I know a bit of git. I found some races in git. Upstream refuses to fix them, even if patches are provided. I gave up on git consistency, workarounds are required. Git has no consistency model, the only way do be consistent it to never delete anything, ever. git submodules are garbage, and cannot be fixed because they have been defined in a way that makes them garbage. The only way forward is to throw away git, and start from scratch.
Who uses terminal?!?! There are amazing UIs made that give you so much perspective on the code and so easy to control. There is a reason we use graphic user interfaces. Otherwise everything would be just terminal and text and js and CSS would never be created. And the mouse would never be used.

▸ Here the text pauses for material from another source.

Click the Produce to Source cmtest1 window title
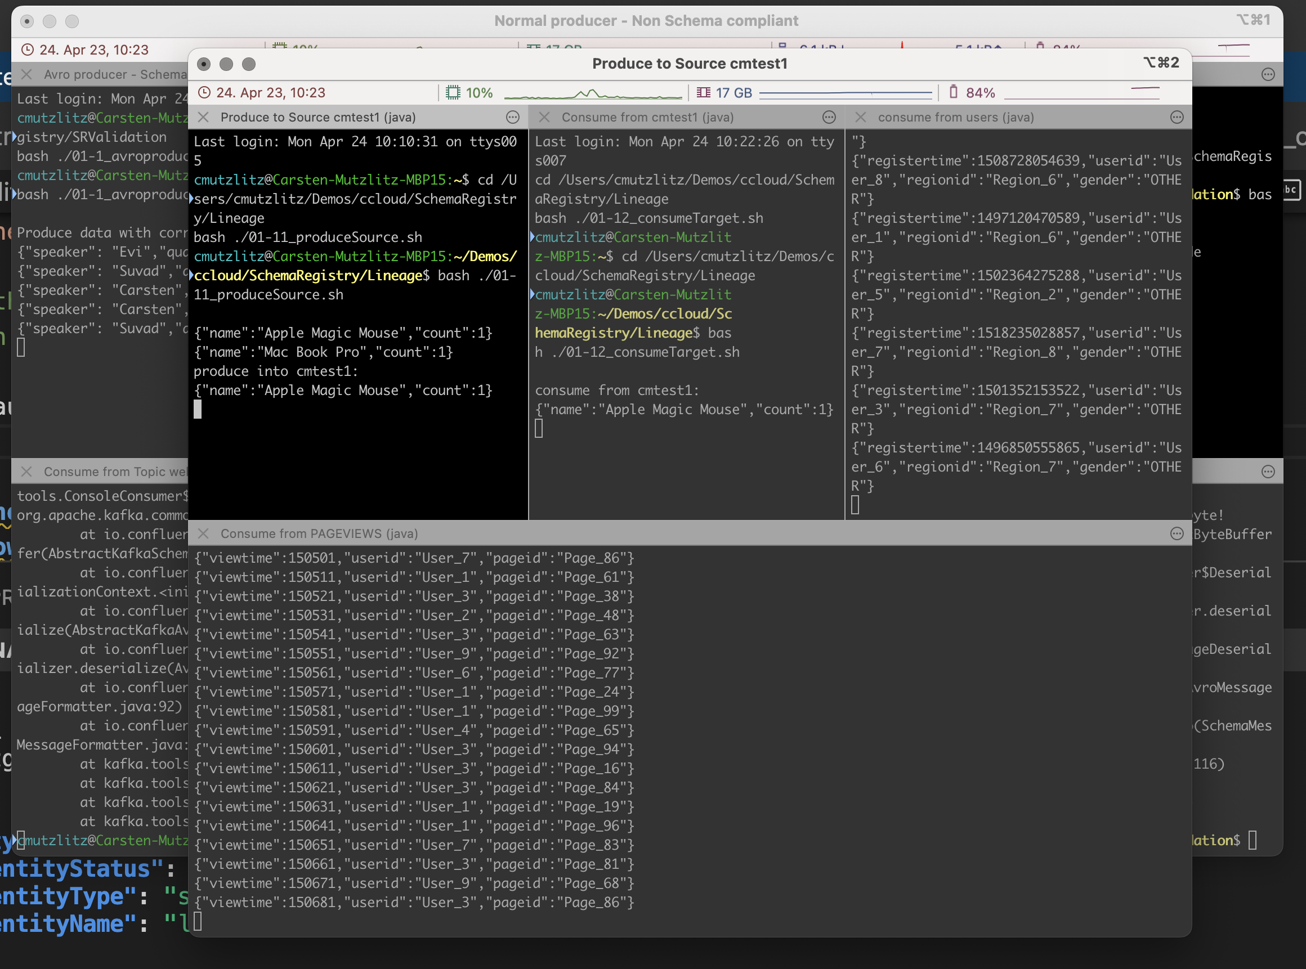tap(689, 63)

The problem is that we have more tools that work better in a terminal than we have GUIs to support those tools. Most Linux users will swear that the terminal is the only way to be productive, but that's only because most of their tools have no GUI, or the existing GUI is very limiting. If you want, I implore you to attempt building a GUI vs. building a command line interface for an application. You will quickly find out why GUIs are not as common. For one, it's more complicated and not all tools have an API, that exposes every aspect of that tool, in a way a GUI can easily present the same options to a user.

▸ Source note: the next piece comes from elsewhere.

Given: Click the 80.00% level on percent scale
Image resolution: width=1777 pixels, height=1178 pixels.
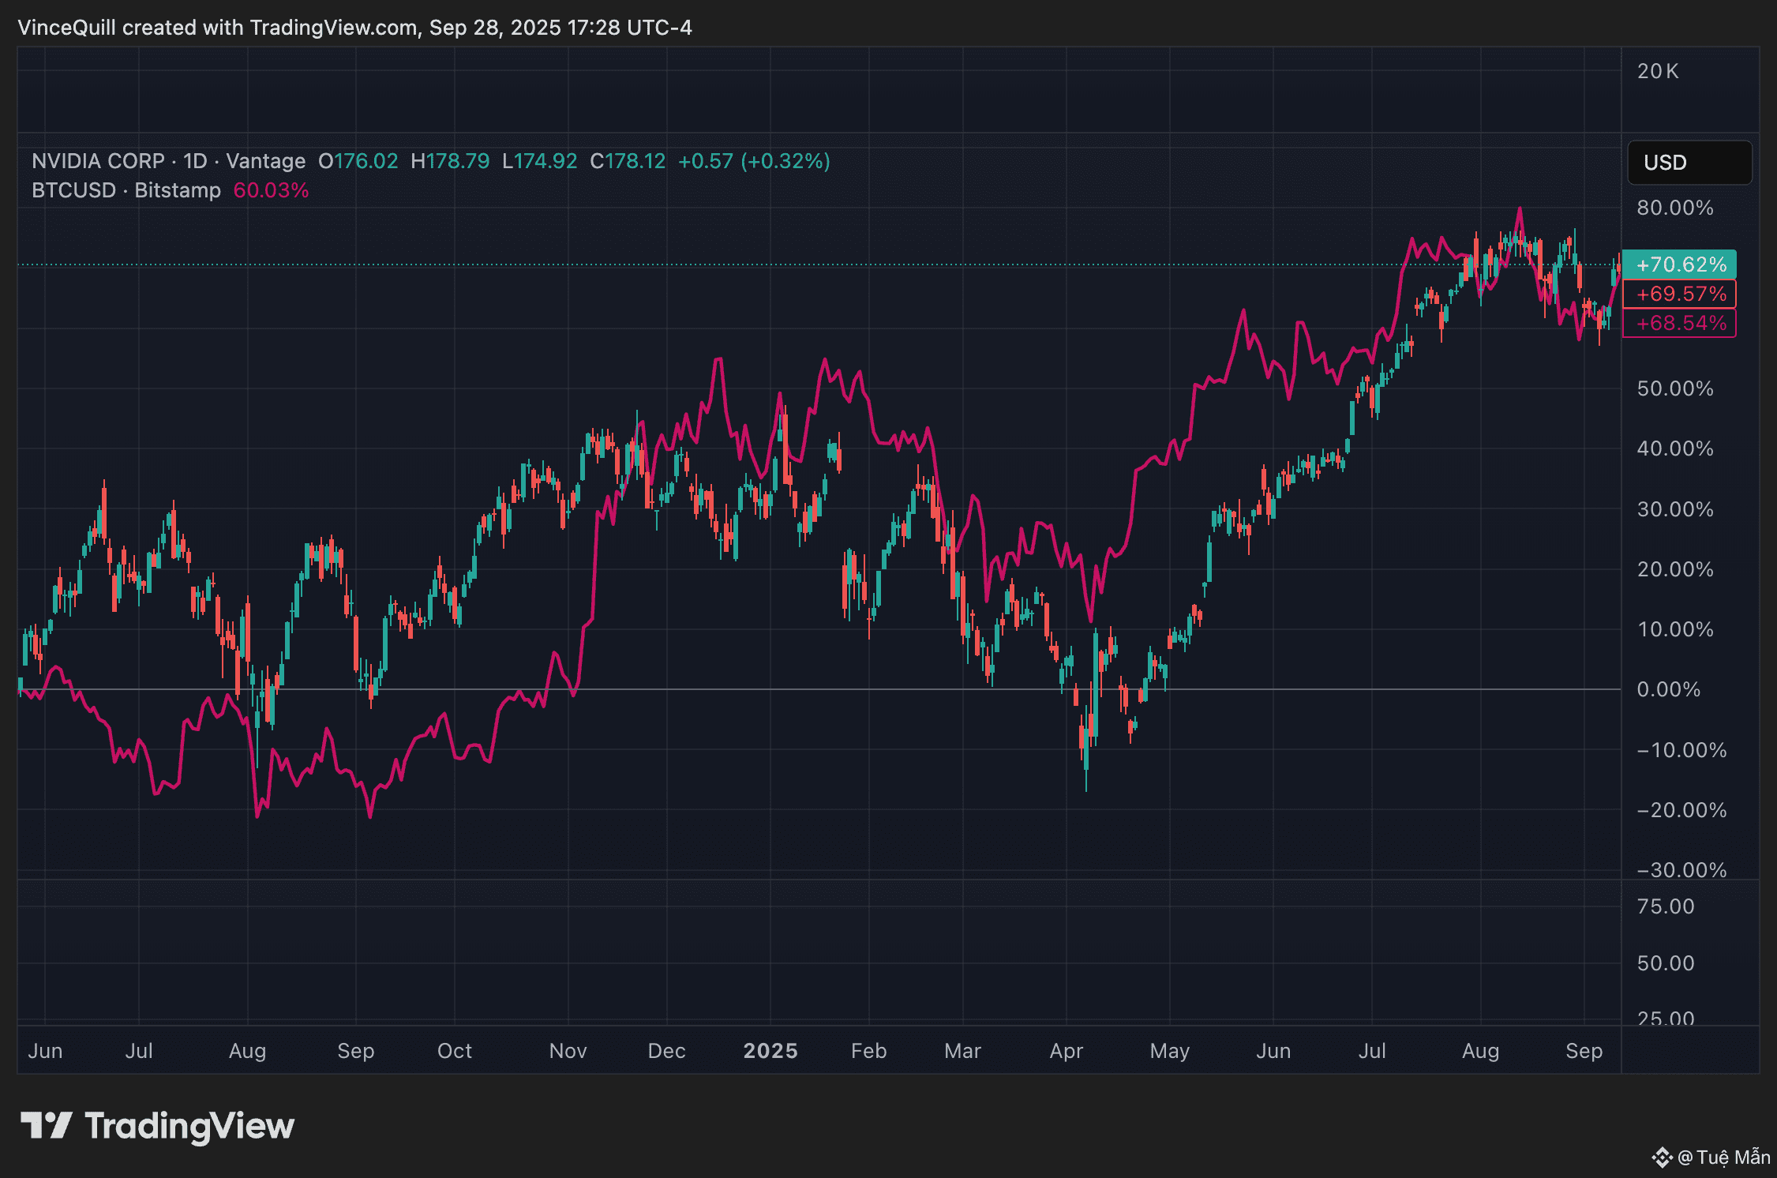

When working in JetBrains IDEs, I use Change lists: for example, I can create one for dev changes (that I definitely don't want to commit), other ones per branch. When commit, I select only needed change list(s) and other changes are not affected. Overall, JetBrains commit tab is quite comfortable for me.
Scott: "Who uses the command line?" *lots of hands raised* "Fucking nerds" Also Scott: "My voice is my passport, verify me" As if he could sneak in an Uplink reference without being called out
So, it looks like automation, where you have a local brach with a mess of commits, but when you push to a remote branch it do auto squash. Is it correct, or am I missing something?

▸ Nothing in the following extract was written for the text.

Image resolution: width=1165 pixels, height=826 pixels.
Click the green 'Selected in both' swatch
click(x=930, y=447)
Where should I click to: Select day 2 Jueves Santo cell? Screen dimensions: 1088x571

TL;DW: Git is DIY version control. The less you know about git, the less likely you are to accidentally corrupt your repository. The safest way to use git is to each time, check out a fresh copy of your project, make your edits, and check it back in. Minimize the likelihood of repository corruption by making sure no one else checks out your project at the same time you're making changes. Keep archived copies of your project tree around locally and make multiple backups to be sure.
This is great but what this does is abstract away all the git commands behind a UI. The person using this tool will never learn about git at the fundamental level. However, I do agree that it's great for users who are already experienced on working with git directly.